Paranoid kişilik bozukluğunda birey kimseye güvenmeyen, kuralcı, kontrolcü, kibirli görünürken aslında iç dünyasında içe dönük, korkulu, öz güveni düşük, başkalarına karşı empatisi olmayan, çekingen ve aldatılmaya yatkın kişilerdir. Bu yönleriyle içgörüsü zayıf bu bireylerin içe bakış kazanmaları kolay değildir ve uzun süreli tedavi ve takip gerekir. Tedavi oldukça önemlidir çünkü tedavinin geciktiği ya da ihmal edildiği durumlarda sosyal izolasyon ve şiddete eğilim artabilir.
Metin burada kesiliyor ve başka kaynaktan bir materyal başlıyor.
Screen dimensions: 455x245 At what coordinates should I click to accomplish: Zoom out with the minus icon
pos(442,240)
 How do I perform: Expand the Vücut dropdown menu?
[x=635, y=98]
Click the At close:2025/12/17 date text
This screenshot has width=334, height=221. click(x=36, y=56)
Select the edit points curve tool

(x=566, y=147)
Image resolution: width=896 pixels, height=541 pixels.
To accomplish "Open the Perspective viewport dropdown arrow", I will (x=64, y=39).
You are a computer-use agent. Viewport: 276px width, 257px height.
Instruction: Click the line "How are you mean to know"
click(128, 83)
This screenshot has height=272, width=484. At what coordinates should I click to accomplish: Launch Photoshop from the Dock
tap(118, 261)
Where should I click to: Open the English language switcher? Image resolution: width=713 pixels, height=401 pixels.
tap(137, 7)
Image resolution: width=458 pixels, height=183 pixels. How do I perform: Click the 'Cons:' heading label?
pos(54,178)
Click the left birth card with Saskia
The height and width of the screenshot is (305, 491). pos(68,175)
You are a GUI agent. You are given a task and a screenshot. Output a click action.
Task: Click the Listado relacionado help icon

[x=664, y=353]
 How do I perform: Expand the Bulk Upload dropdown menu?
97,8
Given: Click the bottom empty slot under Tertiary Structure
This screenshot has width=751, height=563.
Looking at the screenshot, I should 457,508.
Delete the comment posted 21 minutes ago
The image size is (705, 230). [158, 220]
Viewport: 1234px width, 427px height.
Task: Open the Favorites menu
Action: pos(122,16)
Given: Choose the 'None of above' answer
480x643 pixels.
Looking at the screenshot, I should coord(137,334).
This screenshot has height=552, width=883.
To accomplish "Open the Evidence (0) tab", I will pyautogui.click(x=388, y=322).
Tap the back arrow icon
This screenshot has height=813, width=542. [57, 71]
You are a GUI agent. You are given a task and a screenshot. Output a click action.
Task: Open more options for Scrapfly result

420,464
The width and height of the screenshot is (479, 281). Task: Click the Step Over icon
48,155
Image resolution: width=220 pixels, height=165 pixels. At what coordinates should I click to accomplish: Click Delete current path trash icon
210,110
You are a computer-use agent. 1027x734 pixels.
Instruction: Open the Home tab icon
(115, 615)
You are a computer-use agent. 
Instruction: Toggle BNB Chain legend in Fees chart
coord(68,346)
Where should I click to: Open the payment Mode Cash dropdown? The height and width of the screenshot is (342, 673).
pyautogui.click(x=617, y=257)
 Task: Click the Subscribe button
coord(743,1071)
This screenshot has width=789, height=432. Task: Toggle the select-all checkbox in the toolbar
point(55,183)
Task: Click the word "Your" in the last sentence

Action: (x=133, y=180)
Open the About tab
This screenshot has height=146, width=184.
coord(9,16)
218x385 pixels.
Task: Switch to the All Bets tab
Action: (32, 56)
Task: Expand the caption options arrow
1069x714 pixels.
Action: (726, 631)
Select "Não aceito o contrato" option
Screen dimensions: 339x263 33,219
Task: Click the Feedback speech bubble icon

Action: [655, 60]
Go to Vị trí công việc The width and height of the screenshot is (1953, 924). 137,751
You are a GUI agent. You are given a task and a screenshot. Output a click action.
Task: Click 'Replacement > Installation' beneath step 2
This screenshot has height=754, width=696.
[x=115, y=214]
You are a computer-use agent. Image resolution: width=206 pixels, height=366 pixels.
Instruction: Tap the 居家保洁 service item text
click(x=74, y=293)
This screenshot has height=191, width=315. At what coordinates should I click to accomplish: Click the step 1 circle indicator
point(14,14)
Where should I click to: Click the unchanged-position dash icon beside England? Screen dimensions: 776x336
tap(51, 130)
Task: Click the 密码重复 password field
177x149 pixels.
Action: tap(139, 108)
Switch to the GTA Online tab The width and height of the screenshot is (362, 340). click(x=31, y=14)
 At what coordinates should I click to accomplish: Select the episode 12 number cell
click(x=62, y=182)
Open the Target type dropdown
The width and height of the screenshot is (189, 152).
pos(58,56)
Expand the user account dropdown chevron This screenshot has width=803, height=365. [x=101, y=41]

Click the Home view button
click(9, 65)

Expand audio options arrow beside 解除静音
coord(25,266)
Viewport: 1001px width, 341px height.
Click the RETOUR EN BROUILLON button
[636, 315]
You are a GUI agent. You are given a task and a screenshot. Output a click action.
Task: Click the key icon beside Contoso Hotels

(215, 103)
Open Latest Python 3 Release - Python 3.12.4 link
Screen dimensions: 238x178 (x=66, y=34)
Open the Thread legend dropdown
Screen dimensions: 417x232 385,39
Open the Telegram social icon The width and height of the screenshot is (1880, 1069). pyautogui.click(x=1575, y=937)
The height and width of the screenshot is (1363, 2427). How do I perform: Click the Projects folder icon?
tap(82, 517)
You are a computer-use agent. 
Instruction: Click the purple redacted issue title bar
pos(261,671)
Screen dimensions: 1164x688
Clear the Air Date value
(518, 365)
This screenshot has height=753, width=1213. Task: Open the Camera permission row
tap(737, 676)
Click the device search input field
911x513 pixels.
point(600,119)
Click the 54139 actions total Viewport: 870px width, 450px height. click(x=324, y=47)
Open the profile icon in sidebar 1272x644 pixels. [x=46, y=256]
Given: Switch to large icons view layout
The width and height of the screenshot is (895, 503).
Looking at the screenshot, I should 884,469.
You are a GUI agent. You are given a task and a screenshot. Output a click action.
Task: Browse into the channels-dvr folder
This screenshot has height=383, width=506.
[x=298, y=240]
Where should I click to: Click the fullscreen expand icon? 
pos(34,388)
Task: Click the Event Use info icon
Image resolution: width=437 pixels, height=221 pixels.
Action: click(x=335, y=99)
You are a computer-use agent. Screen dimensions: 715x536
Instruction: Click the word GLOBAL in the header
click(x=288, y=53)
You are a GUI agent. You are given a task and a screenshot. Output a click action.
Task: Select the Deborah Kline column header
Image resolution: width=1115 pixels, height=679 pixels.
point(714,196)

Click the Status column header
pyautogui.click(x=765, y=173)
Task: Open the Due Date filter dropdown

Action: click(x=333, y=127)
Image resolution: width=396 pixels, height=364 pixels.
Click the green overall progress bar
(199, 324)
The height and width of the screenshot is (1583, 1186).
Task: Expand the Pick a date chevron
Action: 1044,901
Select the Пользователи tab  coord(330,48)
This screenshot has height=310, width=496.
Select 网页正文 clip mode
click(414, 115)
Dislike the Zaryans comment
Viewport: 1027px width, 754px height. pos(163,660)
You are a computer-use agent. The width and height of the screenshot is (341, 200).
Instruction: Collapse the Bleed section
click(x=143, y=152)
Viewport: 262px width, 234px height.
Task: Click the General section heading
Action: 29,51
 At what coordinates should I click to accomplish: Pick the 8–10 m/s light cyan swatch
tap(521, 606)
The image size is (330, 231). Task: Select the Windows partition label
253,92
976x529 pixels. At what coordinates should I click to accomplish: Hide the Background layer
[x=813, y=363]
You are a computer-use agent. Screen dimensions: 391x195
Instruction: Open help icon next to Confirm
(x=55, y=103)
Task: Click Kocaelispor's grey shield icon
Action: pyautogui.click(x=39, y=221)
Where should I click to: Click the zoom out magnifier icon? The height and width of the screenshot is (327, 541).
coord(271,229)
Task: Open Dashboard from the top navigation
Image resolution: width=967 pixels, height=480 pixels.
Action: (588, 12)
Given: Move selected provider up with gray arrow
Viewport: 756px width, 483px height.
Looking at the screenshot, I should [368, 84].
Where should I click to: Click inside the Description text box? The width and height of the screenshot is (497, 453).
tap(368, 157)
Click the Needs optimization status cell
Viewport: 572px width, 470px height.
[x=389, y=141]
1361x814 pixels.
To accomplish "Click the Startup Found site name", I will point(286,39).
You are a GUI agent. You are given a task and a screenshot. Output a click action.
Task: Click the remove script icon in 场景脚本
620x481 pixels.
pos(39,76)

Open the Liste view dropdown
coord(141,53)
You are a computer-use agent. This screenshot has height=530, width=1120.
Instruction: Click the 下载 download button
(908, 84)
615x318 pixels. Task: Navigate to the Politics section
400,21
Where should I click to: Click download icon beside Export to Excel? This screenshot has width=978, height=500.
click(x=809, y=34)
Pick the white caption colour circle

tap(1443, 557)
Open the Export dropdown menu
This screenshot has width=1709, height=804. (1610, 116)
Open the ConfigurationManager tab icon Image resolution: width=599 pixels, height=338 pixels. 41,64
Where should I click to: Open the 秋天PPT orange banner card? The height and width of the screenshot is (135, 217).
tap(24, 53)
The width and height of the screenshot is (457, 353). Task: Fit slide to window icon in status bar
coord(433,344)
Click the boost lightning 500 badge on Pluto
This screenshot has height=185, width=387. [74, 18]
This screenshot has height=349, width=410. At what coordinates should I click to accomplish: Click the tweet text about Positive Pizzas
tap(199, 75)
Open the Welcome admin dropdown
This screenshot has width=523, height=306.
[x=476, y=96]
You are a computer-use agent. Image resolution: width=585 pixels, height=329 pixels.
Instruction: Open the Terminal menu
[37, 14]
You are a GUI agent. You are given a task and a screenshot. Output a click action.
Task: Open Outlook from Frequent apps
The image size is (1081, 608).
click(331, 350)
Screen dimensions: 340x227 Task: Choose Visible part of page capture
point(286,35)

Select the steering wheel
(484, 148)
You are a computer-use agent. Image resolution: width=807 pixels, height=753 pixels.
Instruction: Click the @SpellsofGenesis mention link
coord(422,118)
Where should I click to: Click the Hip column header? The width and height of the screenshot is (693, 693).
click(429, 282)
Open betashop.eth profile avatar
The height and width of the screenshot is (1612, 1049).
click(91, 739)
Başka psikolojik bozukluklar paranoyalara eşlik edebilir. Bireyin yakınları da tedavi sürecine dahil edilmeli ve bireye yönelik tutumlarının nasıl olması gerektiği konusunda mutlaka bilgilendirilmelidir.

Paranoid kişilik bozukluğunda bireyin diğer bütün insanlara karşı yoğun güvensizlik ve kaygı geliştirdiği, bu duyguların da gerçek bir tehdide dayandığı algısı olduğu göz önünde bulundurulmalıdır. Dolayısıyla bireyle, onun tehdit olarak algılamayacağı sağlıklı bir iletişim kurulması için gerekli özen gösterilmelidir.

Haberin Devamı

Diğer birçok psikolojik rahatsızlıklarda olduğu gibi, paranoid kişilik bozukluğu da tedavi edilebilen organik bir beyin hastalığıdır ancak uzun süreli tedaviye ve takibe ihtiyaç duyulur. Tedavinin gidişatını belirleyen en önemli etken ise, bireyle ona tedavi ve terapiyi veren arasında kurulacak güvene dayalı ilişkidir.